The mayor said he and Human Resources Administration Commissioner Steven Banks spent time trying to decide whether the bulletins on one board were from the Giuliani or Dinkins administration. Another poster announced the unavailability of a rental assistance program that ended in 2011.

"Why has nothing been changed since 2011?" asked de Blasio who took office in January of 2014. "This is something that needs to be looked at. Why did this city tolerate this?"

De Blasio, who has come under heavy criticism for his management of the city's homelessness crisis from Gov. Andrew Cuomo and voters, both cast blame and took responsibility for the problem Friday as he announced another major initiative to tackle what he called an intractable problem that has been around for decades.

"I'm going to be really clear and blunt in 2016: We have to be responsible for everything that's happened the last two years. And everyone else who was there before should be responsible for everything that happened on their watches and we can all take responsibility together," the mayor said.

De Blasio has admitted that he did not acknowledge the street homelessness problem soon enough and Cuomo, with whom the mayor has a long-running feud, has said de Blasio can't manage the problem.

The governor is expected to unveil his own initiatives to deal with homelessness next week at his State of the State address, but spent time at multiple appearances this week battering de Blasio on the issue.

"It is unacceptable. It has to change," Cuomo said about the city's "dirty and dangerous" shelters after an announcement that he planned to revamp Penn Station.

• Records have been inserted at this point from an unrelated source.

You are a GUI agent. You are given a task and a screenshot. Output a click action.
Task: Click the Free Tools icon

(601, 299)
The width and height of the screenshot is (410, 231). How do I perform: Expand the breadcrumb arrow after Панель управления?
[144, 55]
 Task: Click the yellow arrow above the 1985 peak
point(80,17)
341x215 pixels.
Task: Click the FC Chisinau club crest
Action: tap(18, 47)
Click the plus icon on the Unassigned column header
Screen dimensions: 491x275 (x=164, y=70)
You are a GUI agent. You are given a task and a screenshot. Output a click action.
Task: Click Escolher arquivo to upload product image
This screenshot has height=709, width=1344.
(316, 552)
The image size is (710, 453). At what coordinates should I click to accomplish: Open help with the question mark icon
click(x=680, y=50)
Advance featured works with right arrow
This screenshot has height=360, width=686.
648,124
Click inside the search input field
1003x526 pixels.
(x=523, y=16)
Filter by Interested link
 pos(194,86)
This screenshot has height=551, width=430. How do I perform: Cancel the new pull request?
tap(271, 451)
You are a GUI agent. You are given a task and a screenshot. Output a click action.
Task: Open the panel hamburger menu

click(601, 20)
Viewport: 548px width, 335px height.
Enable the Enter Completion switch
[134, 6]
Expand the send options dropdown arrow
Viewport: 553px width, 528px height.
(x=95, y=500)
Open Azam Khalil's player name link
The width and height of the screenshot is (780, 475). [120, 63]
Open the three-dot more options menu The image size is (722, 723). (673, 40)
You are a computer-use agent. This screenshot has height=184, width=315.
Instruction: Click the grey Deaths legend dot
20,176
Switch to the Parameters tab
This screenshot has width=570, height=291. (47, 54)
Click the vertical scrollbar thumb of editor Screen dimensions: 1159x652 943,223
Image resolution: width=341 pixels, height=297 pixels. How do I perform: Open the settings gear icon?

A Quinnipiac poll from October found that voters disapproved 61 to 28 percent with the way de Blasio was handling poverty and homelessness.

But like other intractable issues, de Blasio said he didn't create the problem. Homelessness began to spike after a successful rental assistance program was cut. The mayor said he's trying to make progress in addressing this and other problems.

"We're owning Rikers Island, we're owning the Housing Authority, whose finances are an absolute and total mess, that's also decades in the making," said de Blasio who added the Department of Education to the list of difficult issues he inherited from his predecessors.

De Blasio said he thought the problems were allowed to persist because "the needs of poor people have been ignored" and "swept under the rug."

A spokesperson for former mayor Michael Bloomberg declined comment.

But the mayor said he was ready to take on the issues.

"Here we are today and so on all of these fronts bring the pain," de Blasio said. "I'm perfectly comfortable being held accountable for all of it."